Irán, revuelta abierta
La represión de las protestas cuartea un sistema en el que facciones rivales se disputan el poder
Ha bastado una semana de protestas callejeras, tras unas elecciones presidenciales fraudulentas, para resquebrajar un tinglado político que, como el iraní, llevaba funcionando 30 años con apariencia de solidez. El poder, concentrado en las manos del ayatolá Alí Jamenei, ha pasado a la represión abierta de quienes no admiten la amañada reelección del fundamentalista Ahmadinejad, reconocida ya como tal por el Consejo de Guardianes, instancia dirimente, y minimizada con el impresentable argumento de que no afecta a más de tres millones de votos. Teherán, como en las mejores falsillas, acusa a los países occidentales de fomentar la revuelta y amenaza con la expulsión de embajadores. Los Guardianes de la Revolución, el poderoso cuerpo armado ultra, ligado a la élite clerical y su verdadera póliza de seguros, avisó ayer de que llegado el caso aplastará sin contemplaciones (eso sí, revolucionariamente) las protestas.

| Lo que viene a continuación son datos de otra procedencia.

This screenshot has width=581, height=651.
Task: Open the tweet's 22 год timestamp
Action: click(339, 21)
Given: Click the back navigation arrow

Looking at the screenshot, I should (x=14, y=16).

La agitación popular se corresponde con la toma de posiciones por parte de los notables del régimen islámico, en lo que se perfila como una lucha abierta por el poder entre facciones rivales. Una de las características más singulares de la crisis es el alineamiento en el campo reformista del derrotado Mir Hosein Musaví de poderosos miembros de primera hora de la revolución jomeinista, tan significativos como el ayatolá Montazeri o los ex presidentes Jatamí y Rafsanyaní. Este último, un flamígero doctrinario antiamericano de primera hora, ha sido criticado reiteradamente por corrupto por el movimiento democrático que ahora le tiene por aliado. Incluso si las protestas callejeras cesasen, la fractura de la clase dirigente iraní es tan rotunda que amenaza con paralizar el Estado y liquidar la legitimidad que el régimen teocrático ha intentado edificar desde 1979.
En Teherán se está ventilando una alternativa crucial no sólo para Irán. O el mantenimiento de un oscuro y viciado poder que delimitan un conjunto de órganos no sometidos al control popular, de nombres tan ampulosos como vacíos, con el pretexto de que sus integrantes son los legítimos intérpretes de la arquitectura divina. O el surgimiento incipiente de una democracia reclamada por una población extremadamente joven, frustrada por los nueve años de presidencia improductiva del reformista Jatamí, y para la que el jomeinismo es más que otra cosa una cuestión académica.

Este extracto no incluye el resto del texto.